----- Kutipan -----

Warta

Malaysia Bisa Belajar Apa dari NU?

Sen, 18 Februari 2008 | 03:54 WIB

Selangor, NU Online
What Can Malaysians Learn From Nahdlatul Ulama?”. Demikian tema diskusi yang digelar oleh Sisters in Islam (SIS), sebuah lembaga swadaya masyarakat terkenal di Malaysia, yang mengundang Pengurus Cabang Istimewa Nahdlatul Ulama (PCINU) Malaysia dalam diskusi bulanan, Sabtu (16/2) lalu.

-----

# Tugas 1
Menurut kutipan tentang diskusi NU di Malaysia, lembaga apa yang menggelar diskusi itu?

----- Daftar -----

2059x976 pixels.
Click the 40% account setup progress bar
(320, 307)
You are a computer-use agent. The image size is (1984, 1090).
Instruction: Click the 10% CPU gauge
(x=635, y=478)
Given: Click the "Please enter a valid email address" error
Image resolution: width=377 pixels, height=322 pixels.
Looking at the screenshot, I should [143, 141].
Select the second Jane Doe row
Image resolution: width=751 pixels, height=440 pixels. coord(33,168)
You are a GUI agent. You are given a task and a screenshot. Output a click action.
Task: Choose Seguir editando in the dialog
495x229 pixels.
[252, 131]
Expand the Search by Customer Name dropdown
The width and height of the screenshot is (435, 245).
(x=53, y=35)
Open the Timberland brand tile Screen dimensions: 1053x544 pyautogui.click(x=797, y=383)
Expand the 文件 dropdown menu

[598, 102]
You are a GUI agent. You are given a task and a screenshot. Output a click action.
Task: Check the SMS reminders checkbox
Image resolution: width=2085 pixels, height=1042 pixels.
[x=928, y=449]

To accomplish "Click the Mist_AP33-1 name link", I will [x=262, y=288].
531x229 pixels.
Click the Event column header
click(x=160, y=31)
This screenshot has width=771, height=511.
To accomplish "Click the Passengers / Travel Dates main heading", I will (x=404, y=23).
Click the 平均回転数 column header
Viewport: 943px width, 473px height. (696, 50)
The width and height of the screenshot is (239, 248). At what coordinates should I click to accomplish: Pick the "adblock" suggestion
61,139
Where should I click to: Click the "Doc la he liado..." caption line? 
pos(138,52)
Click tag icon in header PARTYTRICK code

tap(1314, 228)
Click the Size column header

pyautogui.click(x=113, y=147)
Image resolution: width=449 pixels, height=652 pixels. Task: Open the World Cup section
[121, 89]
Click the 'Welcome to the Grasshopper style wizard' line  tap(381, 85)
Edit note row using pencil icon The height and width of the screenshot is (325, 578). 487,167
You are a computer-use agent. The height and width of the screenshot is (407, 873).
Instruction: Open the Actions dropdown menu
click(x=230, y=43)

-----

# Tugas 2
Ambil dari daftar di atas semua baris mulai dari baris yang memuat "Where should I" hingga baris terakhir daftar, lalu tuliskan ulang tanpa perubahan sedikit pun.

# Jawaban 1
Sisters in Islam (SIS), sebuah lembaga swadaya masyarakat terkenal di Malaysia.

# Jawaban 2
Where should I click to: Click the "Doc la he liado..." caption line? 
pos(138,52)
Click tag icon in header PARTYTRICK code

tap(1314, 228)
Click the Size column header

pyautogui.click(x=113, y=147)
Image resolution: width=449 pixels, height=652 pixels. Task: Open the World Cup section
[121, 89]
Click the 'Welcome to the Grasshopper style wizard' line  tap(381, 85)
Edit note row using pencil icon The height and width of the screenshot is (325, 578). 487,167
You are a computer-use agent. The height and width of the screenshot is (407, 873).
Instruction: Open the Actions dropdown menu
click(x=230, y=43)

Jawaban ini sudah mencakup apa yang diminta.